SOURCE PASSAGE =>

= = = = =

= Misyar marriage =

Sunni Islam marriage contract

A misyar marriage (نکاح المسيار or زواج المسيار also "traveler" or "day" marriage) is a type of marriage contract allowed by most Sunni Muslims where the wife renounces some Islamic marital rights such as living together, the rights to housing and maintenance money (i.e. financial support or alimony, nafaqa), and where the husband foregoes the right to home-keeping and access (his right to have her act as his housekeeper).

Because the practice relieves the misyar husband of the obligation to support his wife, it is often used in some Islamic countries by men who cannot afford an orthodox marriage, and also to give a legal recognition to behavior that might otherwise be considered adulterous.

Although considered Islamically permissible by many Sunni scholars, the practice is socially stigmatized.

==Etymology and background==
According to Dar al-Ifta al-Misriyyah, the Egyptian Islamic advisory (fatwa) body,
"misyar" is not a formal Arabic word and the etymology of the term "misyar marriage" is not entirely clear. However, it is apparently derived from the colloquial word, misyar, meaning to ‘stop by’ or ‘stay for a short time’, because in a "misyar" marriage a husband does not live with his wife but visits her at brief, irregular intervals.

= = = = =

EXERCISE SET =>
**A)** List the marital rights that the misyar marriage article says the wife renounces.
**B)** Answer these questions from the misyar marriage article:
(i) What right does the husband forgo in a misyar marriage?
(ii) Which body does the article cite on the term's etymology?
(iii) What does the colloquial word "misyar" mean, according to that body?
**C)** Write the next part of the misyar marriage article, picking up after its final sentence.
The lines that follow have no connection to the article on misyar marriage.

THE DATA =>

= = = = =

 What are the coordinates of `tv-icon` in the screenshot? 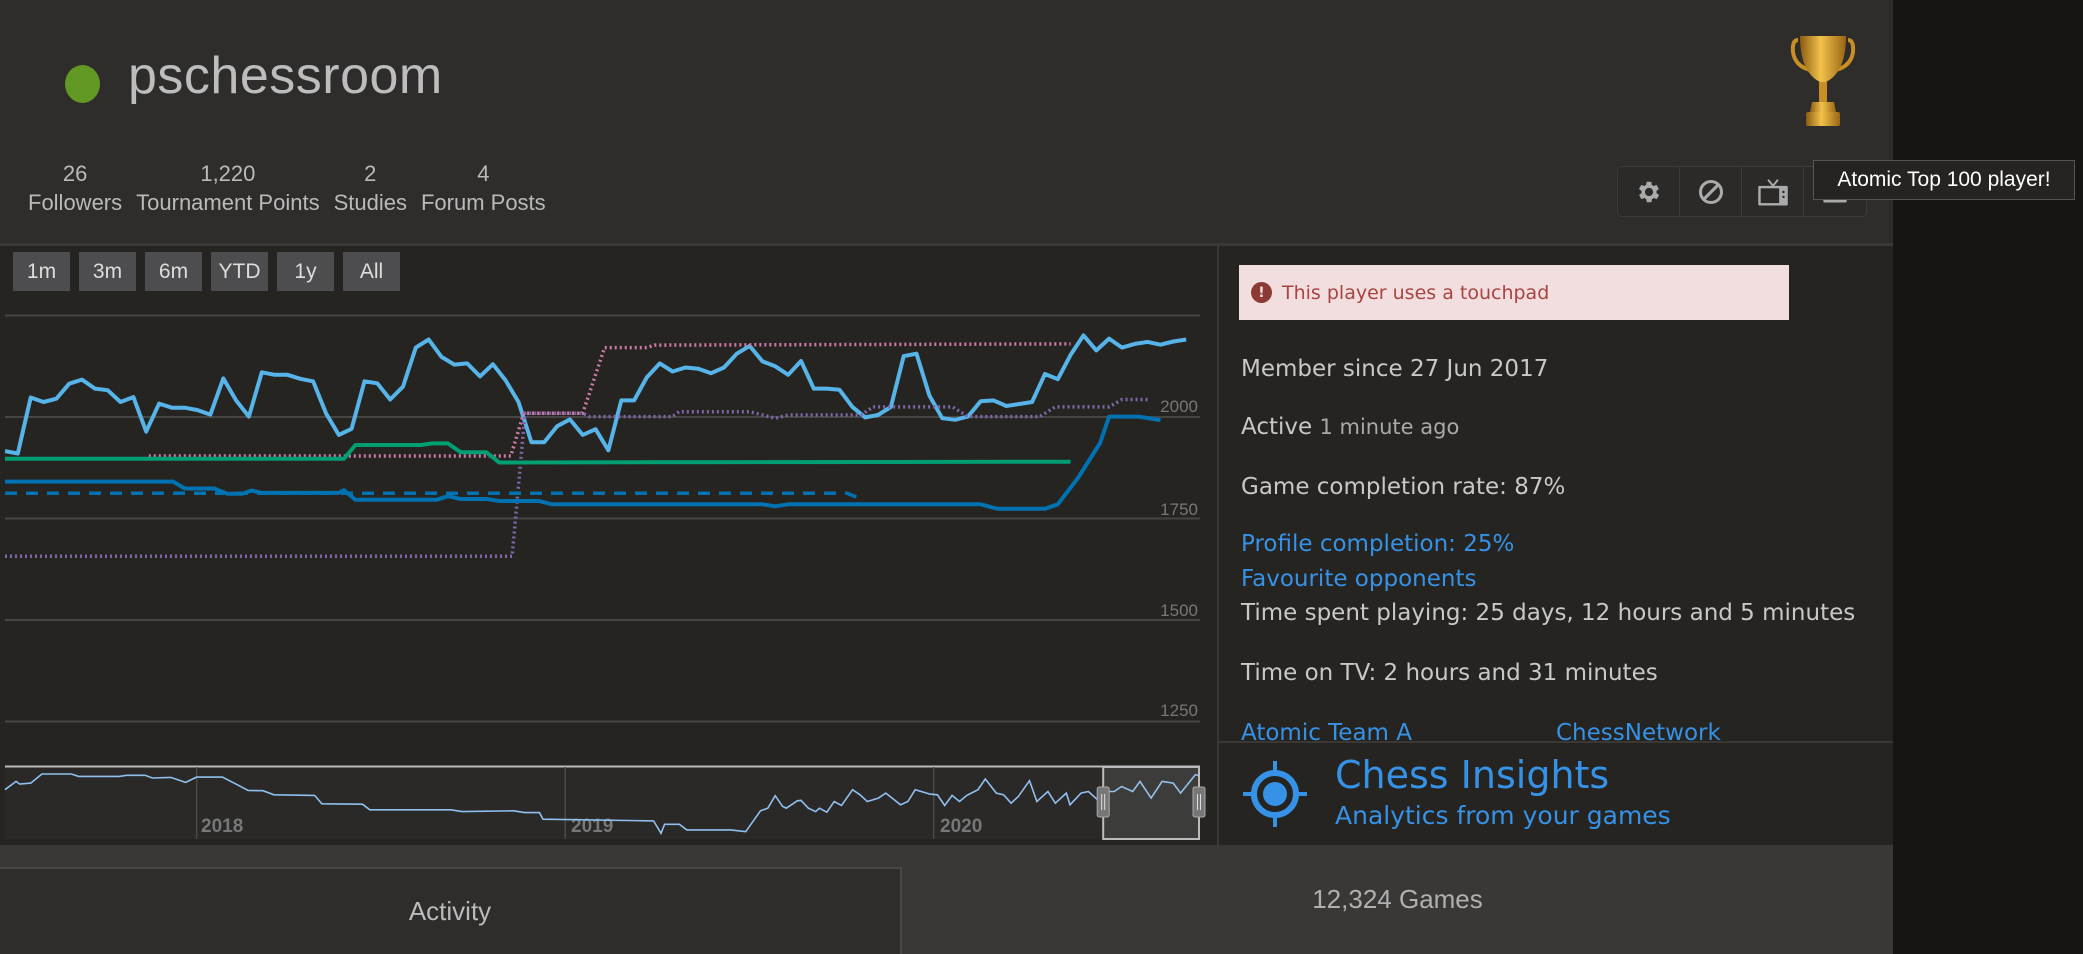 It's located at (1772, 192).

= = = = =

ANSWERS BELOW =>
**A)**
Living together
The right to housing
The right to maintenance money (financial support or alimony, nafaqa)

**B)**
(i) The right to home-keeping and access, meaning his right to have her act as his housekeeper.
(ii) Dar al-Ifta al-Misriyyah, the Egyptian Islamic advisory (fatwa) body.
(iii) To "stop by" or to "stay for a short time."

**C)**
That source also describes misyar marriage as similar to “day marriage”, a "kind of marriage that prevailed in the past". According to the Islamic scholar al-Kamal Ibn al-Humam, "there is no harm in marrying a woman and spending only the day with her without staying over."

== In practice ==
The Sheikh of al-Azhar mosque, Muhammad Sayyid Tantawi and theologian Yusuf Al-Qaradawi note in their writings and in their lectures that a major proportion of the few men who take a spouse in the framework of the misyar marriage are men who are married or women who are either divorced, widowed or beyond the customary marriage age.
Shoshana Shmuluvitz writes that while misyar wives may live with their husbands they usually continue to live in their family homes and their husbands visit them. Because the bride is not required to ask her male guardian (father or paternal grandfather, etc.) to consent to her marriage (if she is not a virgin), the marriage may be — "and often is — kept secret". (But if she is a virgin, "she must have her guardian’s consent, and there must be at least two witnesses to the marriage. However, to maintain secrecy, brides often do not seek consent and many weddings go unwitnessed.") Misyar marriages differ from Shi'i mut'a marriages in that misyar and 'urfi marriages (unlike mut'a) may not have a "predetermined expiration date", and so may "theoretically last until death". However they "usually end in divorce or abandonment".

A couple of reports confirm its popularity in Saudi Arabia.
A 2021 report from Arab Weekly, described the practice as "often" done secretly, as "a boon for cash-strapped men unable to afford expensive traditional weddings", but also denounced by critics as sanctioning promiscuity.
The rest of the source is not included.